IS it a bird? Is it a plane? No, it’s Dame Emma Thompson on her mythical solar-powered broomstick, buzzing in like some Wicked Witch of the West to harangue hard-working taxpayers that the collapse of civilisation is nigh. We must relinquish our dependence on fossil fuels and go carbon neutral by 2025. That’s what it felt like when listening to the relentless anti-government bias on Tuesday’s Politics Live.
Joining Dame Em on her broomstick is a bloke called Rupert Read from Extinction Rebellion, the group that had all the time and money in the world to disrupt the lives of those who do not over the Easter weekend and continues at the time of writing, this time blockading the Stock Exchange. Notwithstanding his carefully dishevelled appearance and ‘mockney’ accent, viewers were treated to the gospel according to St Rupert which included the formation of a ‘Citizens’ Assembly’ to tackle these gross environmental injustices, conveniently ignoring the Intergovernmental Panel on Climate Change set up over 30 years ago, and which could well prompt the question ‘What is the point of the Westminster Parliament?’ A moot point in the present Brexit debacle. Rupert even insisted that ‘air pollution has gone down in London since our protest began – fact’.
Viewers were assured that Londoners had enjoyed the disruption hugely; presumably the police were just out on a jolly and didn’t mind having their Easter leave cancelled. It wasn’t for the activists to clear up the detritus they left behind after their ‘serious’ eco-protest. This group of eco-fanatics and fantasists can afford to live on this mythically green and wonderful planet, unconcerned that the technology is not there to turn the world fully fossil-free in the timescale they demand. Once the world economy has collapsed, Rupert will have to relinquish his preferred mode of transport, rail travel, and confine himself to something along the lines of Dame Emma’s broomstick.
Where to turn for light relief away from the fawning Left-wing bias, general ear bashing and the prophets of doom on the BBC? Certainly not the Graham Norton Show. Bafta award-winning Graham bounds cheerfully on to the stage to announce his guests and indulge in a bit of the BBC’s favourite pastime of Tory bashing. This week cheeky-chappy Graham revealed a state secret. The Prime Minister ‘went on a walking holiday in Wales – so jealous’, he chirped, giggling furiously, and up popped a photo, showing Mrs May and her husband leaving a motorway service station. ‘Two flat whites,’ chortled Graham and how the audience loved it, clapping furiously like seals waiting for more titbits of Tory mockery provided enthusiastically by their host – they weren’t disappointed.

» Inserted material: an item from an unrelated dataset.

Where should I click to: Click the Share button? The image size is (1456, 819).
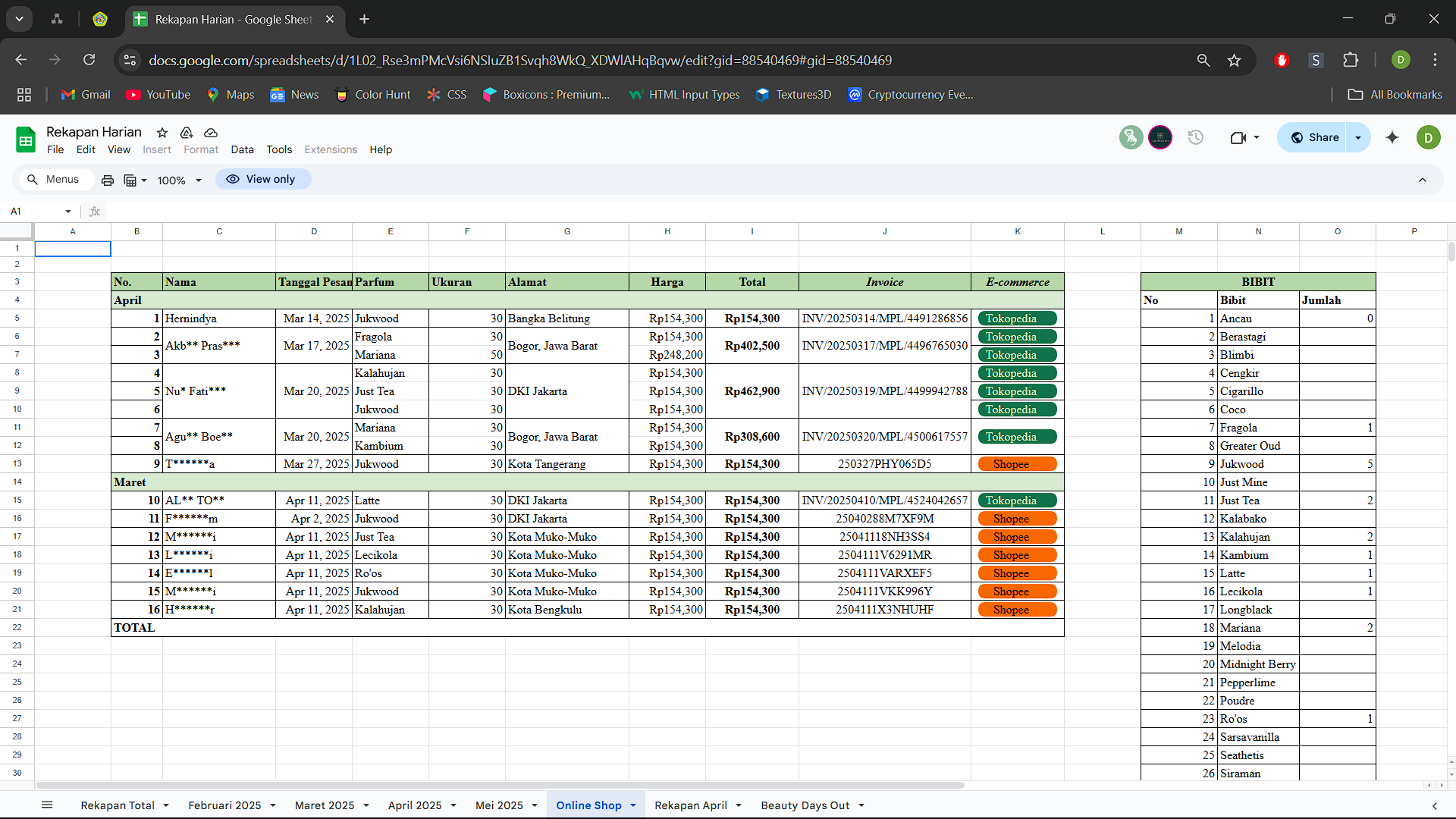(x=1315, y=137)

Imagine the furore, especially in The Guardian, the paper for the permanently offended, if Graham had described Labour’s Diane Abbott as a ‘bumpy black’ after the Shadow Home Secretary was spotted illegally sipping a can of ready-mixed mojito at 1pm on the London Overground. Diane’s indiscretion was barely mentioned on the BBC, as if the general public is used to her ‘lapses of judgement’ which are legion, including a fake image on Twitter of an Israeli jet over Tehran on April 16 last year and her refusal to clarify remarks she made on Question Time where she suggested that members of the charedi Jewish community were targets of hate crimes because of the ‘costume they wear’. Heaven help us if she ever becomes Home Secretary, responsible for the internal affairs of England and Wales together with immigration and citizenship for the UK. No chance of Graham poking fun at Diane and her delicate ego.

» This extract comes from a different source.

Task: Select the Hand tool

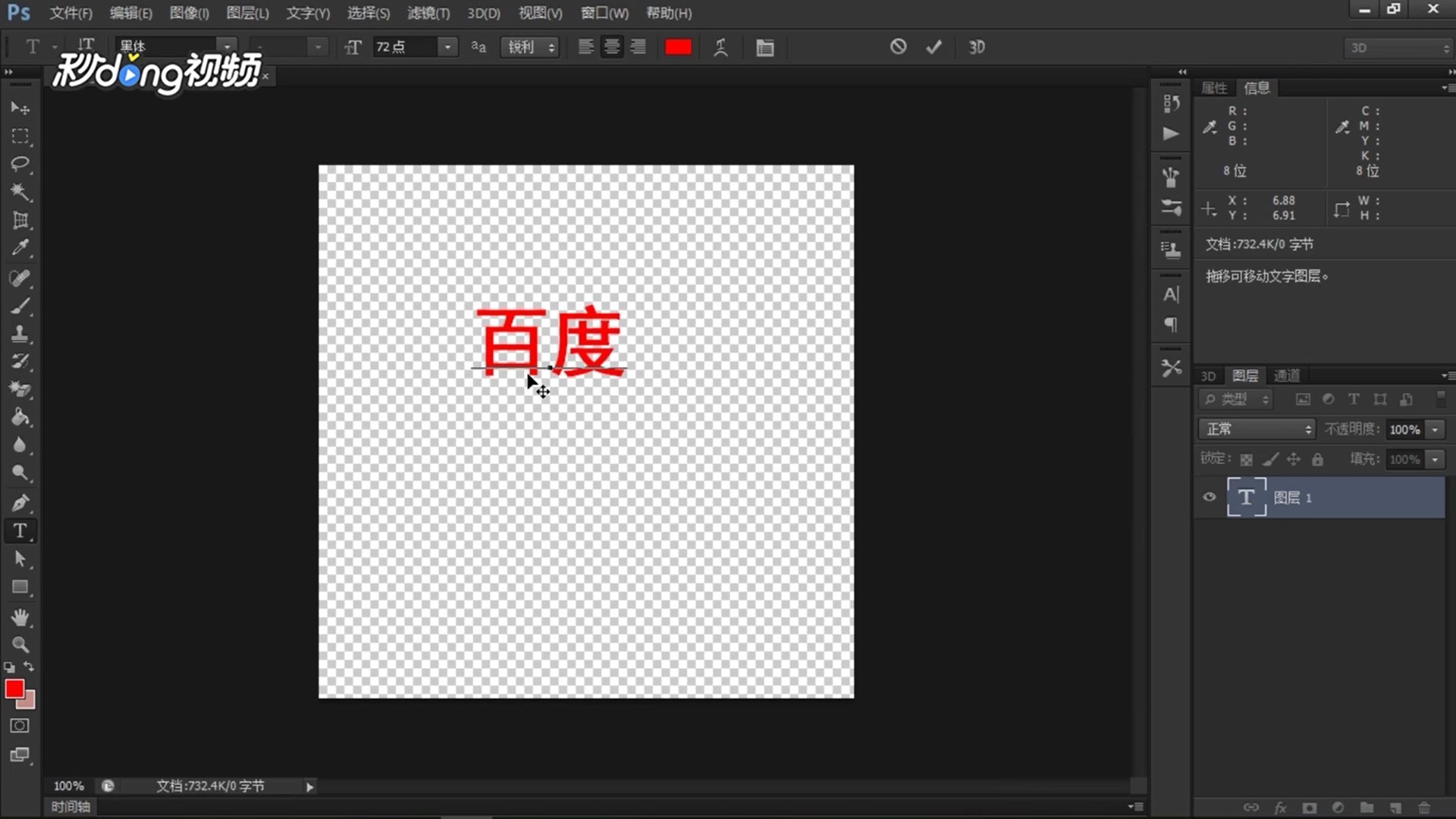Action: click(20, 617)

Never mind Dame Em’s massive carbon footprint all the way from LA in order to lecture the rest of us from a pink boat, while gridlocked traffic puffed out even more carbon emissions. The BBC seems reluctant to question the unfounded apocalyptic projections of the eco-gang, instead passing them on to the licence-payers as gospel. Or is reference to the Bible not permitted in the BBC’s lexicon of PC bias?